Many states require 1 to 6 days to pass between the granting of the license and the marriage ceremony. After the marriage ceremony, both spouses and the officiant sign the marriage license (some states also require one or two witnesses). The officiant or couple then files for a certified copy of the marriage license and a marriage certificate with the appropriate authority. Some states also have a requirement that a license be filed within a certain time after its issuance, typically 30 or 60 days, following which a new license must be obtained.
Marriage licenses in the United States fall under the jurisdiction of the state in which the ceremony is performed; however, the marriage is generally recognized across the country. The state in which they are married holds the record of that marriage. Traditionally, working with law enforcement was the only means of searching and accessing marriage license information across state lines.
In Alabama, a law was passed in 2019 which abolished the issuance of marriage licenses and repealed a requirement for solemnization. Instead, couples of legal age are allowed to jointly fill out a marriage certificate, have their certificate notarized by two notaries public, and submit their certificate to an Alabama judge, who is required to accept their certificate.
= Controversy in the U.S.
=Some groups and individuals believe that the requirement to obtain a marriage license is unnecessary or immoral. The Libertarian Party, for instance, believes that marriage should be a matter of personal liberty, not requiring permission from the state.
Individuals who align with this libertarian stance argue that marriage is a right, and that by allowing the state to exercise control over marriage, it falsely presupposes that we merely have the privilege, not the right, to marry. As an example of a right (as opposed to a privilege), those that are born in the US receive a birth certificate (certifying that they have been born), not a birth license (which would give them license so they could be born). Some Christian groups also argue that a marriage is a contract between a man and a woman presided over by God, so no authorization from the state is required. Some US states have started citing the state specifically as a party in the marriage contract which is seen by some as an infringement.

* * *

* _GOAL_
Can you repeat the marriage license passage word for word, starting with "Individuals who align" and going on through "as an infringement."? The listing that comes after this passage plays no part in the work here.

* * *

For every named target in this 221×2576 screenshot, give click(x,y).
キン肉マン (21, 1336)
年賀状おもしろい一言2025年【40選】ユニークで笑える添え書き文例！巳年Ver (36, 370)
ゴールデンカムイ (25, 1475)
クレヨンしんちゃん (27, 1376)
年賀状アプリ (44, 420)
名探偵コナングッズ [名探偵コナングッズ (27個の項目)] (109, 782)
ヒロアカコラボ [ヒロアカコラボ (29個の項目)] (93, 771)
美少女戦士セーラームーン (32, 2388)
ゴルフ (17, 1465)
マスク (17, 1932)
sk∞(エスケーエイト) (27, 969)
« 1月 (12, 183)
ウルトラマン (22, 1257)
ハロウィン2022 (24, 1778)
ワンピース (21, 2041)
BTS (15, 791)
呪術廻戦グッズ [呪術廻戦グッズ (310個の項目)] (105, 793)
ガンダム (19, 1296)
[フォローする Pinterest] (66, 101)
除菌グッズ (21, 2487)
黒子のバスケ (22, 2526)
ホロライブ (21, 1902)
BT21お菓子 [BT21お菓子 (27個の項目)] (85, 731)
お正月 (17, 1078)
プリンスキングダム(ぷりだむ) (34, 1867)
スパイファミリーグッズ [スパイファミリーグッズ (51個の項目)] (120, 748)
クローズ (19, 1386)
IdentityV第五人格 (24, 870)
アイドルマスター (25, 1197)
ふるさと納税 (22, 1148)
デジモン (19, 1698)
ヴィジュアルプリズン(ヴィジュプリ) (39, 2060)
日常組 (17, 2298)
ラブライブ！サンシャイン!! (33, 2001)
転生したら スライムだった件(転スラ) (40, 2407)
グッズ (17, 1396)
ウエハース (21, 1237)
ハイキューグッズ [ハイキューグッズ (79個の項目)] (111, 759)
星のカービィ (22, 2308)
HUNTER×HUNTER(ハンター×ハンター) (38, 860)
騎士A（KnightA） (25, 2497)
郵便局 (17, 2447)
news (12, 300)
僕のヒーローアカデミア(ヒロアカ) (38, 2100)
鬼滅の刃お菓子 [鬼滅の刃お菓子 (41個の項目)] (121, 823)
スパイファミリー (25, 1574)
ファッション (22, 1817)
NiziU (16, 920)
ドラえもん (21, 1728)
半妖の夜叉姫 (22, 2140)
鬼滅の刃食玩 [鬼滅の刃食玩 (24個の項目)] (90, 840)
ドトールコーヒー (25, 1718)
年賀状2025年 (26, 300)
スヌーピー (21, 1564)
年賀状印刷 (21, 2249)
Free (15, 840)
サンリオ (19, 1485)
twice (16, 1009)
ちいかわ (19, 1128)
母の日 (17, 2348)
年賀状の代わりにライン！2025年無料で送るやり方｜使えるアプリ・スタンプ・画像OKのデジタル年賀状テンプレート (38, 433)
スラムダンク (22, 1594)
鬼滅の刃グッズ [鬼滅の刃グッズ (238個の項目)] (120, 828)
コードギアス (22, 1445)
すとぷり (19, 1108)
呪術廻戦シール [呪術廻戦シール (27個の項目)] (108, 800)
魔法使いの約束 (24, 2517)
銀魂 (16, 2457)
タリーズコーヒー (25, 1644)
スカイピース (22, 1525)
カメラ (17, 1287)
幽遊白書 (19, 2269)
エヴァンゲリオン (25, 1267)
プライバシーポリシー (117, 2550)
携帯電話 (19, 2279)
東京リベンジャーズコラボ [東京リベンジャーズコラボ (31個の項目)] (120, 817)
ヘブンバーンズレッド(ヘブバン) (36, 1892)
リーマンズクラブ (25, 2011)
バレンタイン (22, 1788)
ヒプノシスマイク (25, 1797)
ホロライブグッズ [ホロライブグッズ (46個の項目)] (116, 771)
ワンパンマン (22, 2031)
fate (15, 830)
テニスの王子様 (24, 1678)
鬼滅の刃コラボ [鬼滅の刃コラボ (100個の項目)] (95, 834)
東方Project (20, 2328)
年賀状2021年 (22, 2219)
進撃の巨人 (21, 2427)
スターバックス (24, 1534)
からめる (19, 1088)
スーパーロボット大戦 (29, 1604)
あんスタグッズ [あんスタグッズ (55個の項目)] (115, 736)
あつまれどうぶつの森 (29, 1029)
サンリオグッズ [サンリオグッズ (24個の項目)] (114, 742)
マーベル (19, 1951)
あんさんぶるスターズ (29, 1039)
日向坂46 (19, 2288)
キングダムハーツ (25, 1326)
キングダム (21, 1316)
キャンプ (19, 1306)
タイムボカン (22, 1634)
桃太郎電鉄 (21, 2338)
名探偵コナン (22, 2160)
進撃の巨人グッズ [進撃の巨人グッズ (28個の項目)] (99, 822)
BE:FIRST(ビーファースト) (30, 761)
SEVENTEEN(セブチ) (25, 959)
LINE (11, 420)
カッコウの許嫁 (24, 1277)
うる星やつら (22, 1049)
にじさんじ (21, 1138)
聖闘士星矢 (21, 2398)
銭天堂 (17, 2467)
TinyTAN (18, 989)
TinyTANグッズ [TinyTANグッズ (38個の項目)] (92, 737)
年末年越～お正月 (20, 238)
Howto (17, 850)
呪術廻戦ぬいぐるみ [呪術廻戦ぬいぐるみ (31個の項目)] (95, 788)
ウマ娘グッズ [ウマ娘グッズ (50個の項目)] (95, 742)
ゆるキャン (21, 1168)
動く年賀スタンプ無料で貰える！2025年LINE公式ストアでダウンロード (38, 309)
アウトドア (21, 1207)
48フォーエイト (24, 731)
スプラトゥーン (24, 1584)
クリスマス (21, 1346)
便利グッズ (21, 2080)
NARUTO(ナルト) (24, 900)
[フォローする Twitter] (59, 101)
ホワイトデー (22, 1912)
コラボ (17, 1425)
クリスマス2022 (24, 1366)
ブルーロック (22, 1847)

* * *

* _FINAL RESULT_
Individuals who align with this libertarian stance argue that marriage is a right, and that by allowing the state to exercise control over marriage, it falsely presupposes that we merely have the privilege, not the right, to marry. As an example of a right (as opposed to a privilege), those that are born in the US receive a birth certificate (certifying that they have been born), not a birth license (which would give them license so they could be born). Some Christian groups also argue that a marriage is a contract between a man and a woman presided over by God, so no authorization from the state is required. Some US states have started citing the state specifically as a party in the marriage contract which is seen by some as an infringement.